Input material:
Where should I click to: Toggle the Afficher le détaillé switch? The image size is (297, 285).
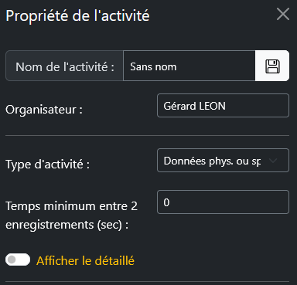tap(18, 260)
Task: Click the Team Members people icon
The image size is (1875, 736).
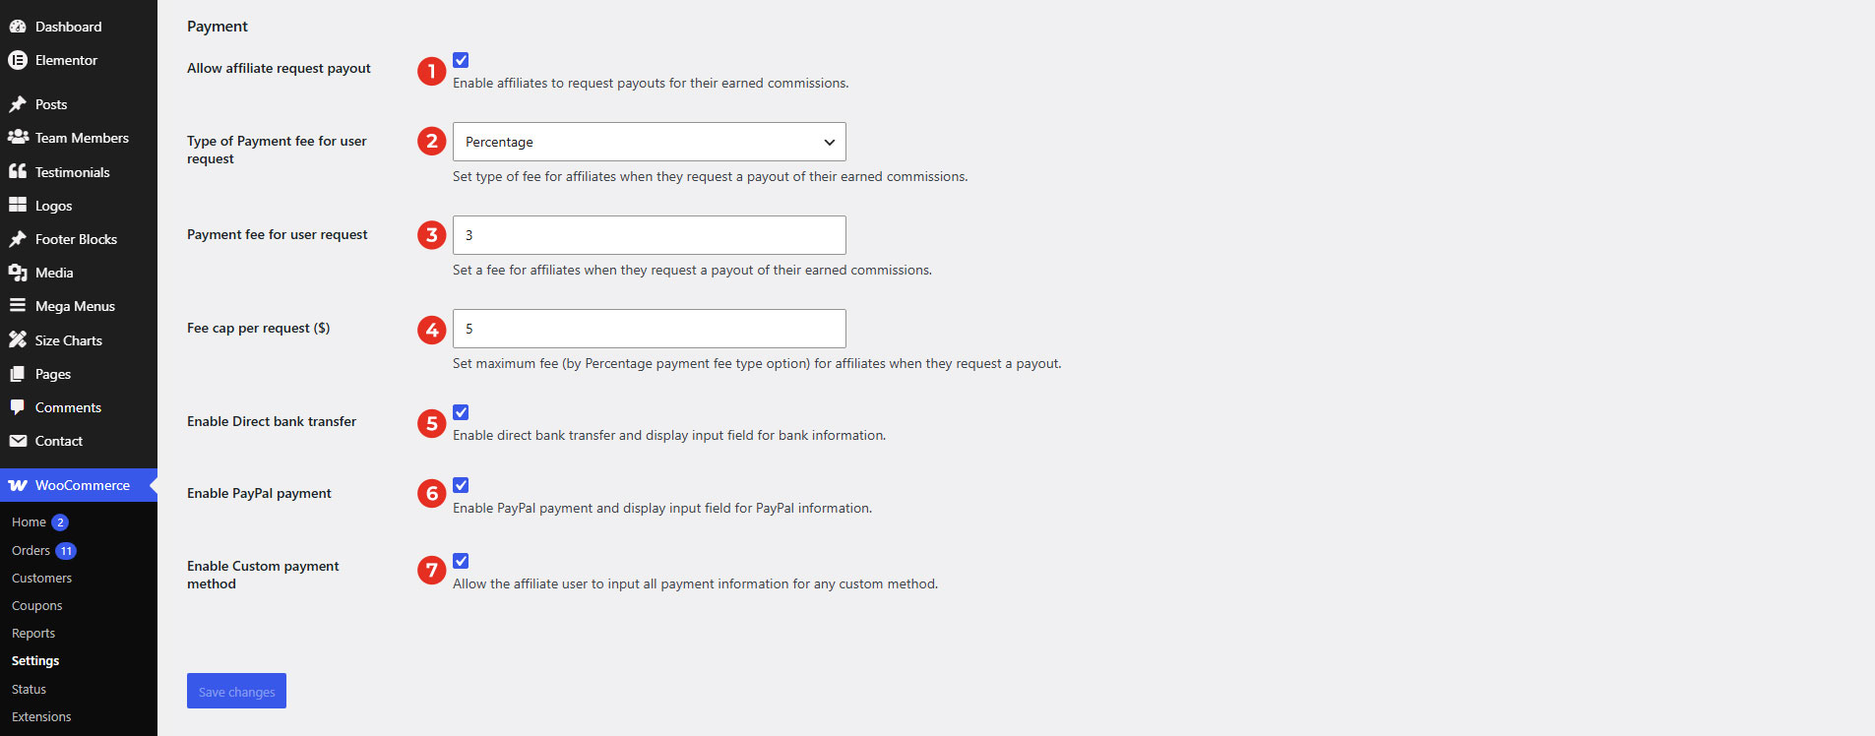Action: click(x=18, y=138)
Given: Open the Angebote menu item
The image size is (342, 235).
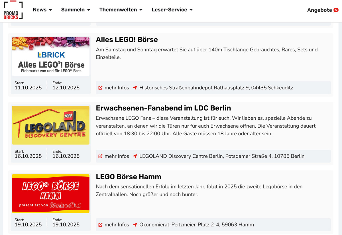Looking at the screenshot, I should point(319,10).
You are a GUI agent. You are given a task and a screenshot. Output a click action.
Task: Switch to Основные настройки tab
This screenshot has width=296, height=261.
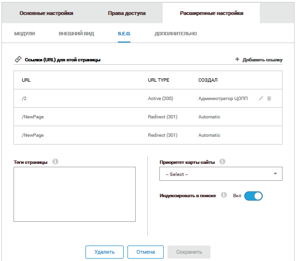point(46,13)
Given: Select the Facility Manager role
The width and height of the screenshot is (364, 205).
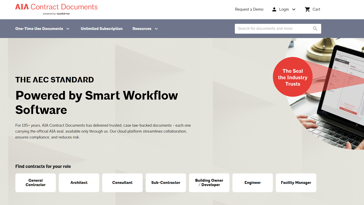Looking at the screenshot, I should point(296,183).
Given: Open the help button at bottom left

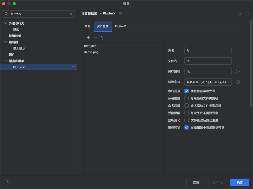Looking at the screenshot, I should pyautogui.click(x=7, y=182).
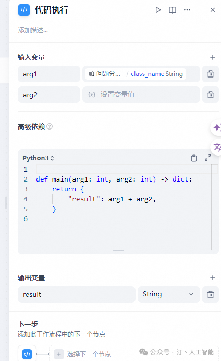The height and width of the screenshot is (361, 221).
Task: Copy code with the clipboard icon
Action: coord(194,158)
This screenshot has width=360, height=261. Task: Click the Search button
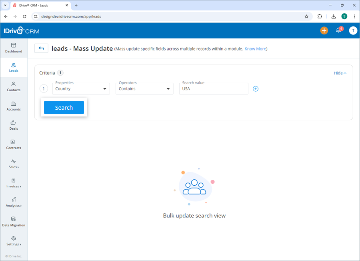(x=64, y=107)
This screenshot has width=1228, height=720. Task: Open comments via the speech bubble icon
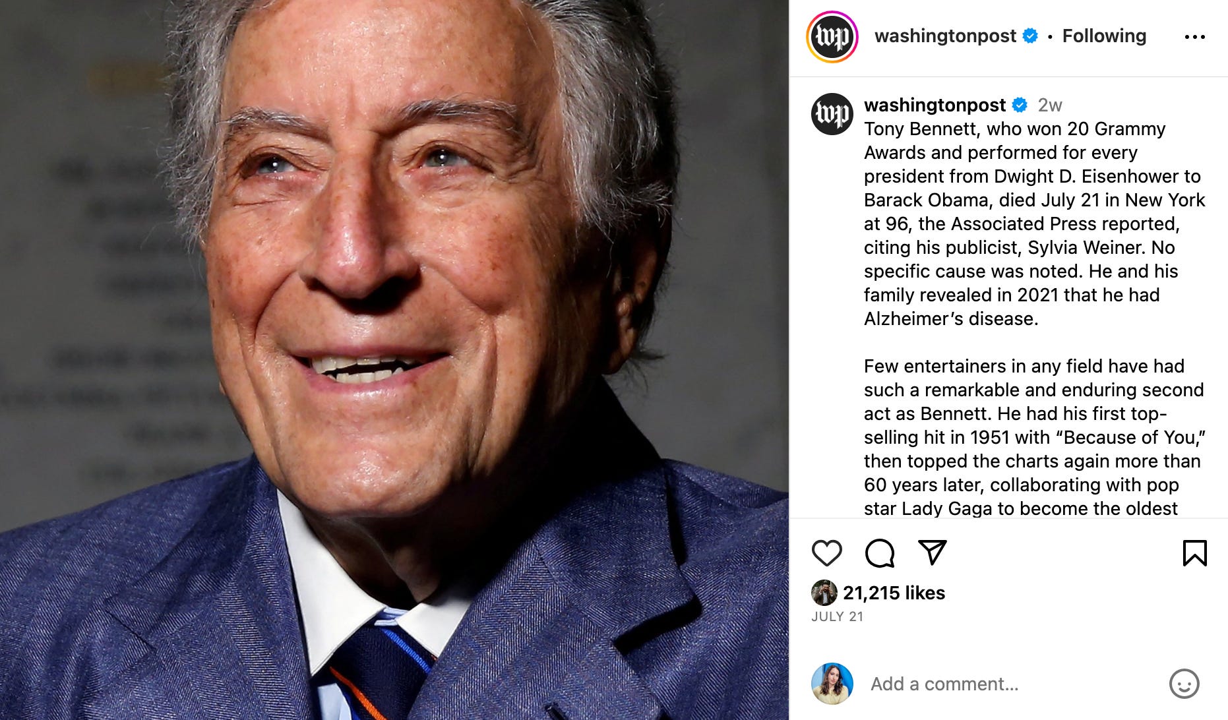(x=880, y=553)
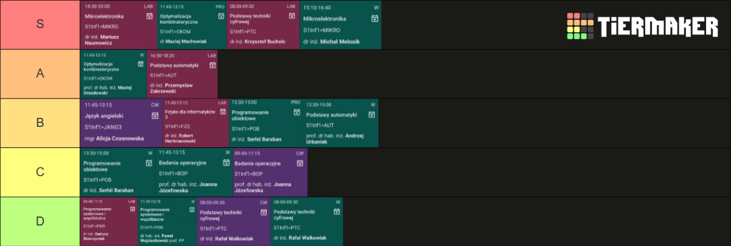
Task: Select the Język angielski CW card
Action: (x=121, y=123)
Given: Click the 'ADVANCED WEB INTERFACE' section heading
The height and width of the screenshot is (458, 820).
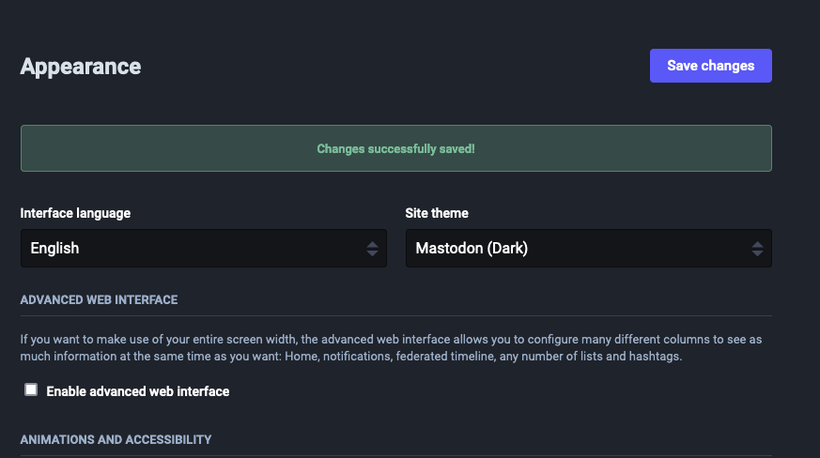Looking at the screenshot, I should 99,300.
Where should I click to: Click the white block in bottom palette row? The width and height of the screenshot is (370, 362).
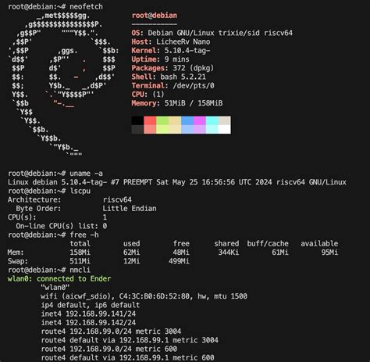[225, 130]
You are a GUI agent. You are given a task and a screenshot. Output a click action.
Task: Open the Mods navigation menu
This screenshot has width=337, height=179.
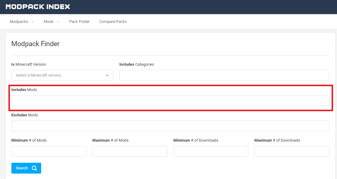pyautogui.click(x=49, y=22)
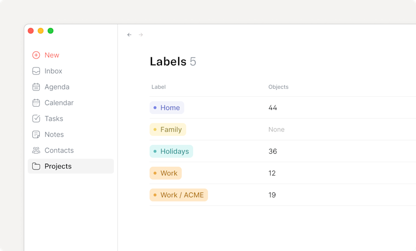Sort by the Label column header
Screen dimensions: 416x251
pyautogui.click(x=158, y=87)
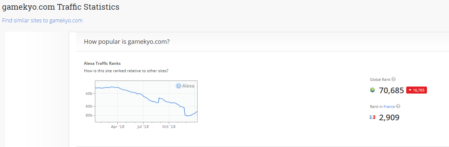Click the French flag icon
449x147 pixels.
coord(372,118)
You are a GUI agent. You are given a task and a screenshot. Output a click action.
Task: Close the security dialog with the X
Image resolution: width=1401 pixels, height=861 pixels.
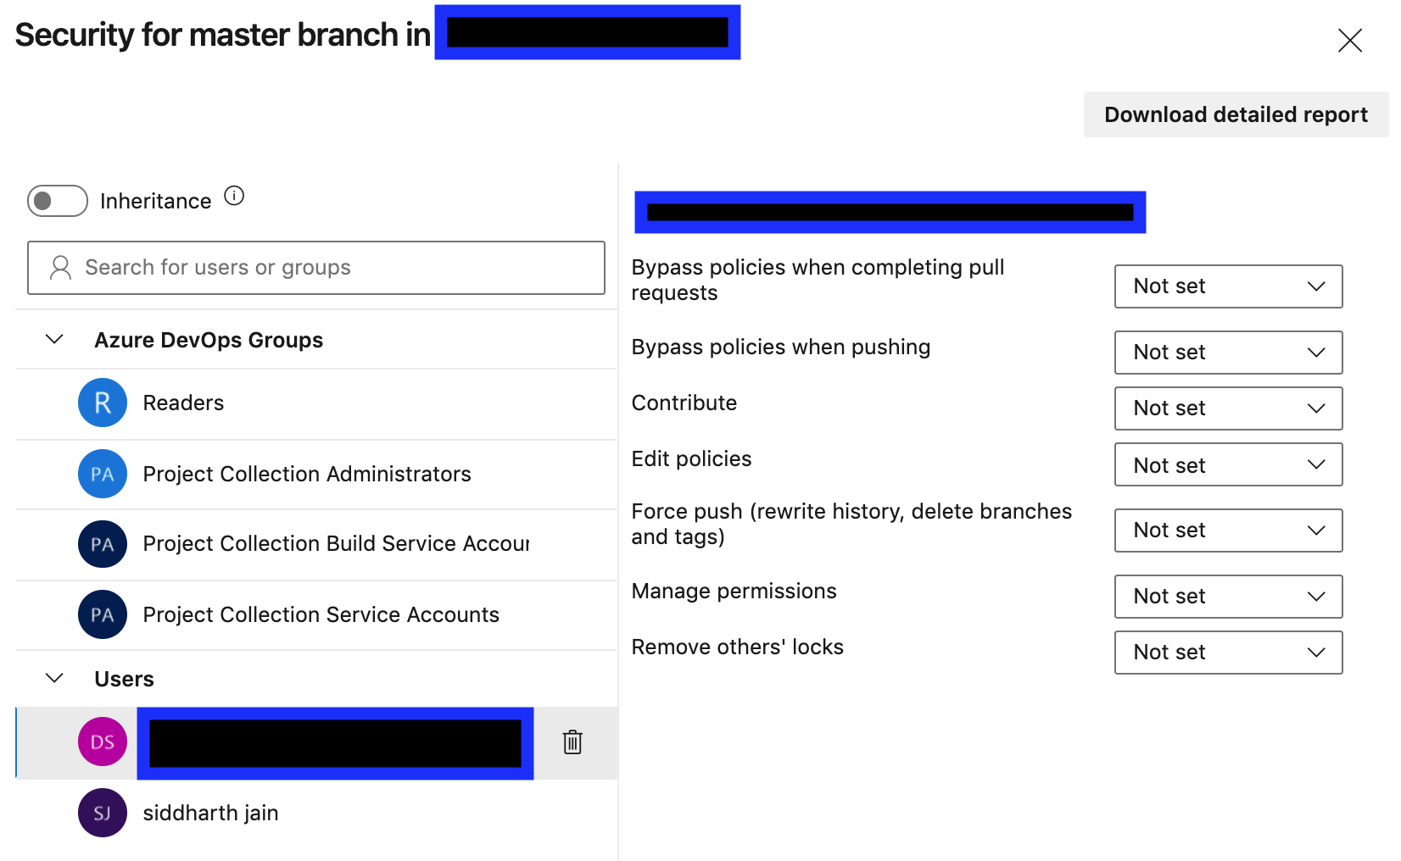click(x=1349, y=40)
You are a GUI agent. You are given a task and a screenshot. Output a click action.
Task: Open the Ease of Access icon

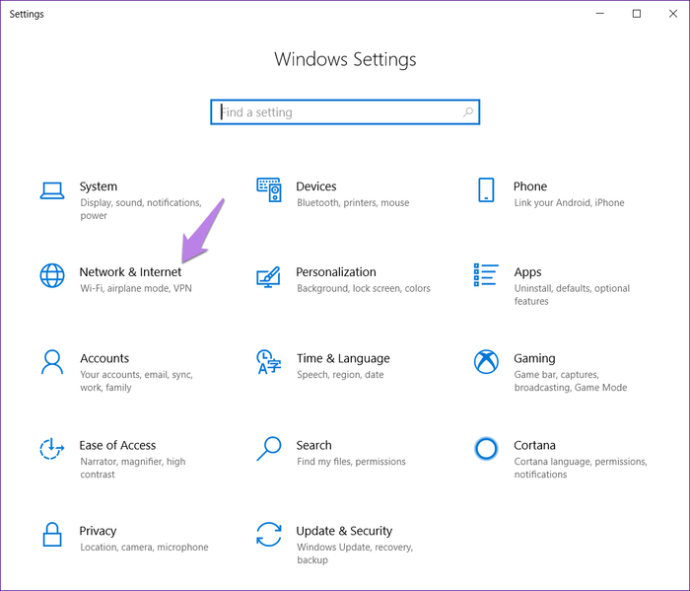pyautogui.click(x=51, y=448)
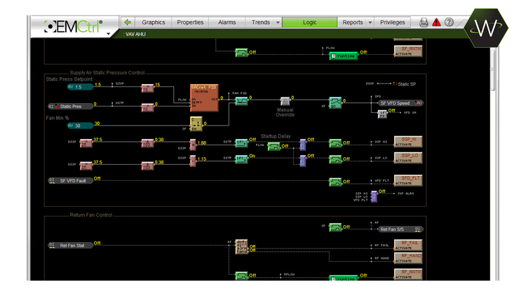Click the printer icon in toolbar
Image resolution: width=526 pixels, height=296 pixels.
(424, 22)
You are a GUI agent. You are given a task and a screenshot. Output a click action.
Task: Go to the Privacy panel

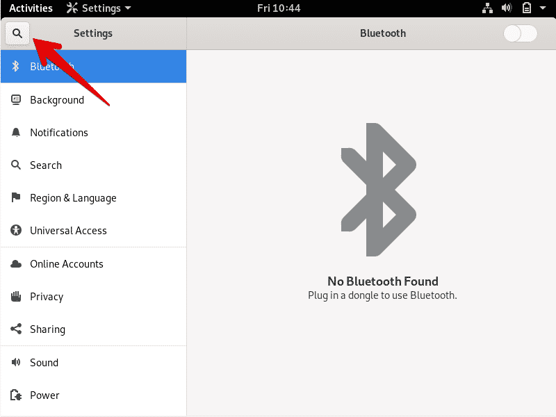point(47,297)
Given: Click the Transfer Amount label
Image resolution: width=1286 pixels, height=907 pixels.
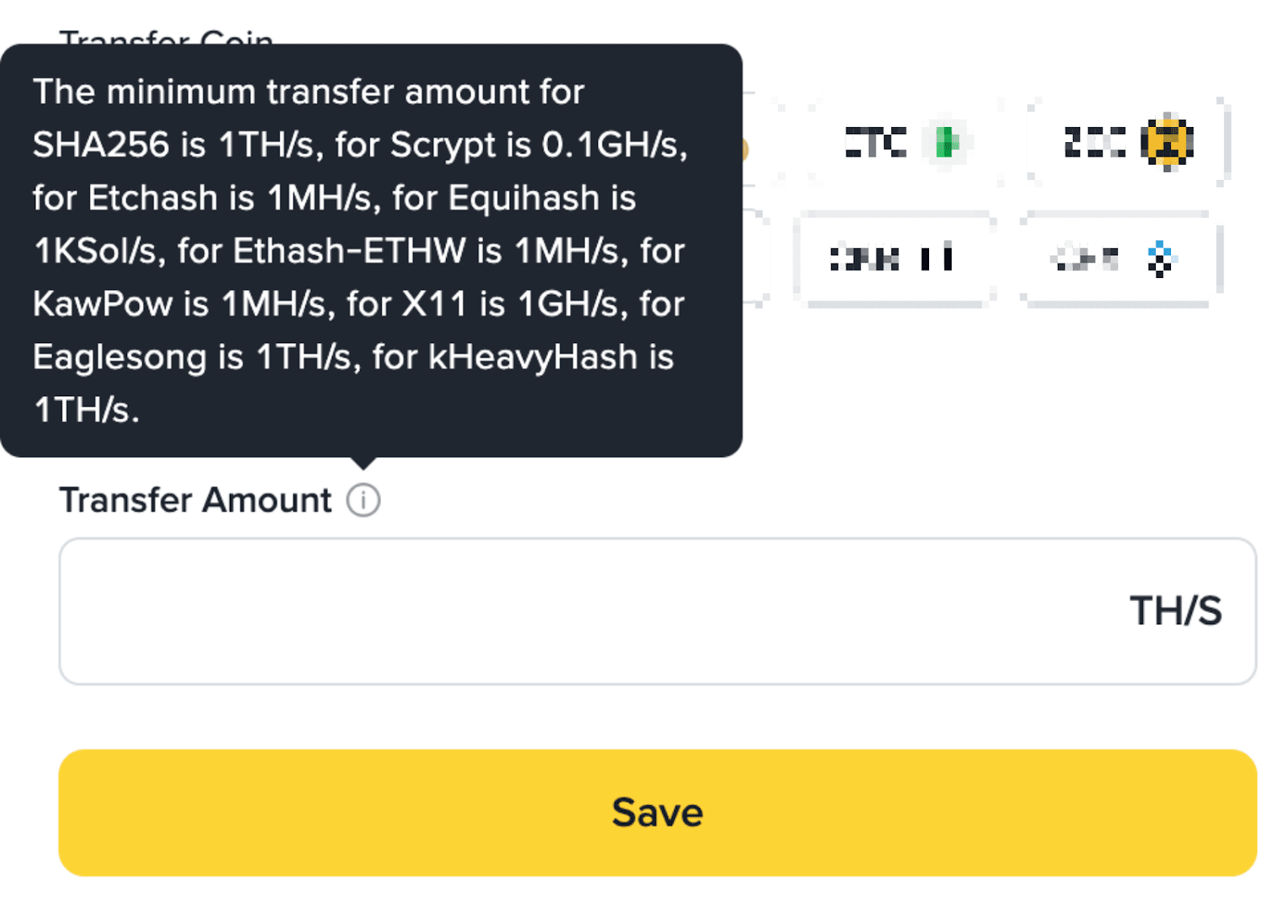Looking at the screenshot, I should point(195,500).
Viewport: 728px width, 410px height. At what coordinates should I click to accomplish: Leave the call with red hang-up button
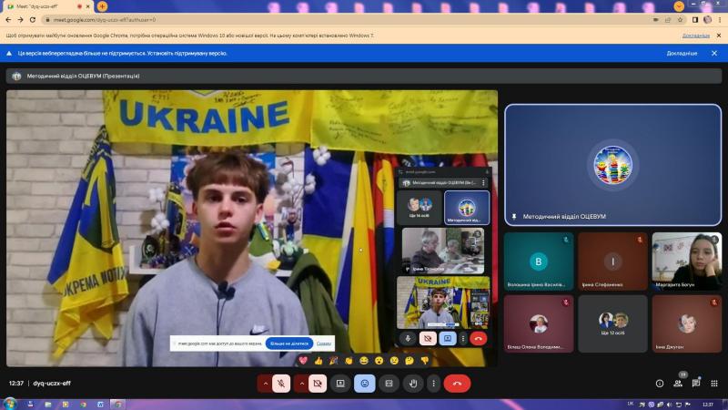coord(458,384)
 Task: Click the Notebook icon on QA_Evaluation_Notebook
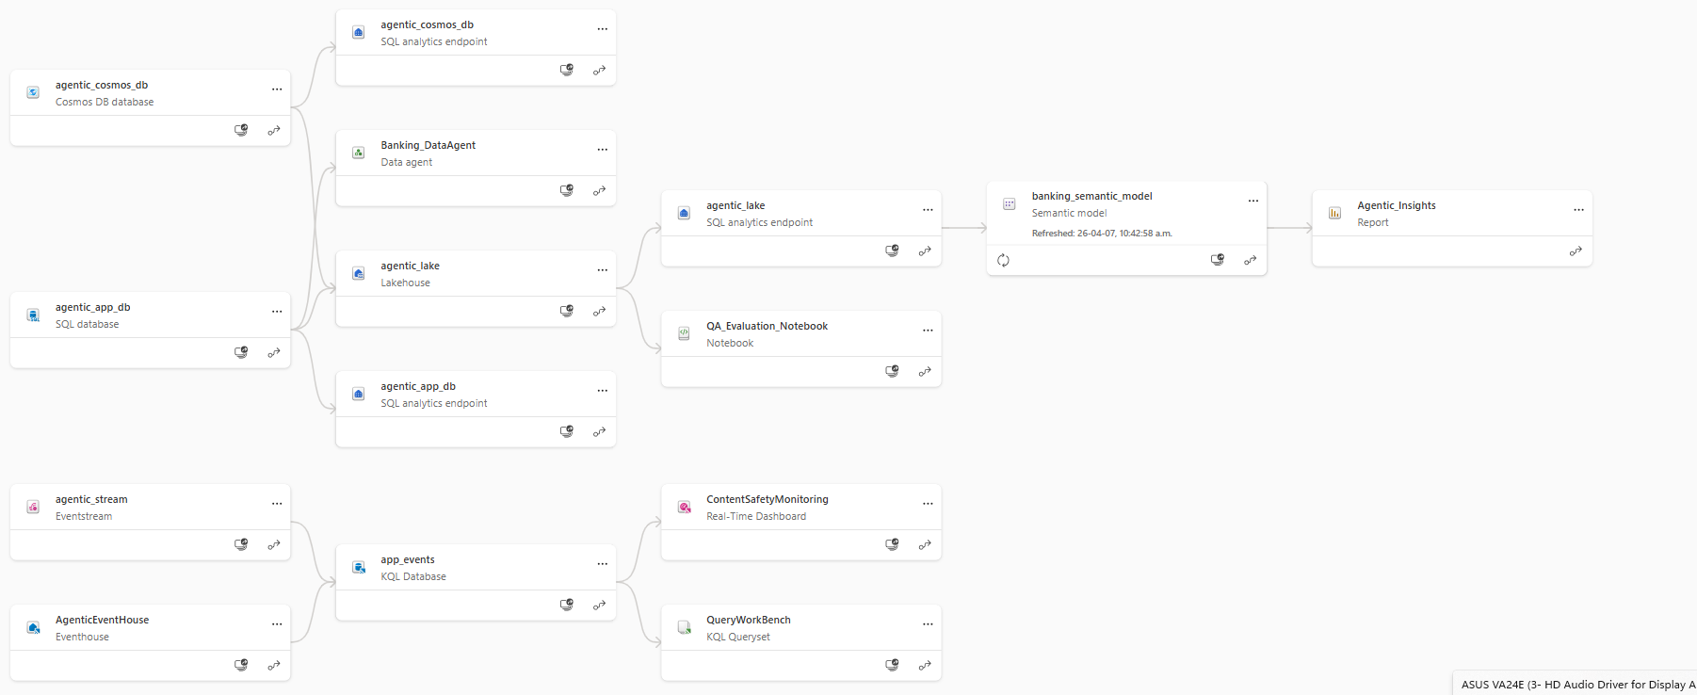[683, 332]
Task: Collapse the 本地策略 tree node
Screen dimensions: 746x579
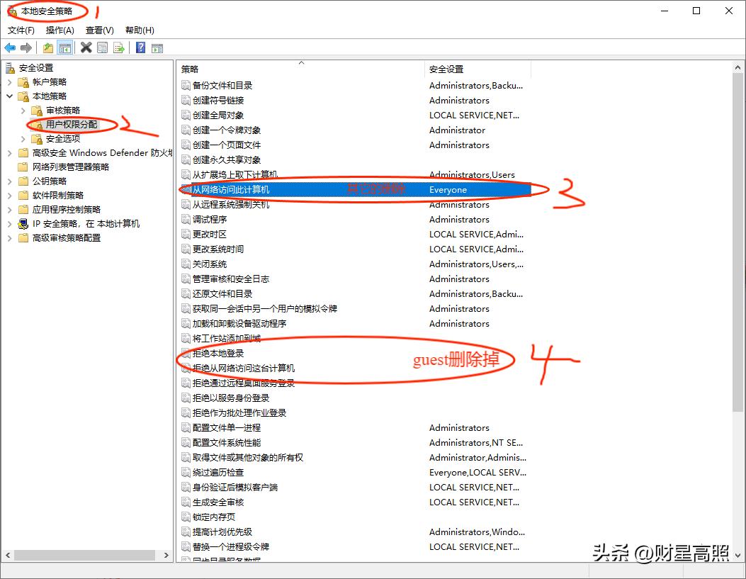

What needs to be done: Only the lines from the first line of the data above through the line with "Given: Open the Angebote menu item" should appear in the answer, retyped exactly, with every picture left out.

Output for this exercise:
Where should I click to: Toggle the Afficher le détaillé switch? The image size is (297, 285).
tap(18, 260)
Task: Click the Team Members people icon
The image size is (1875, 736).
Action: click(x=18, y=138)
Given: Open the Angebote menu item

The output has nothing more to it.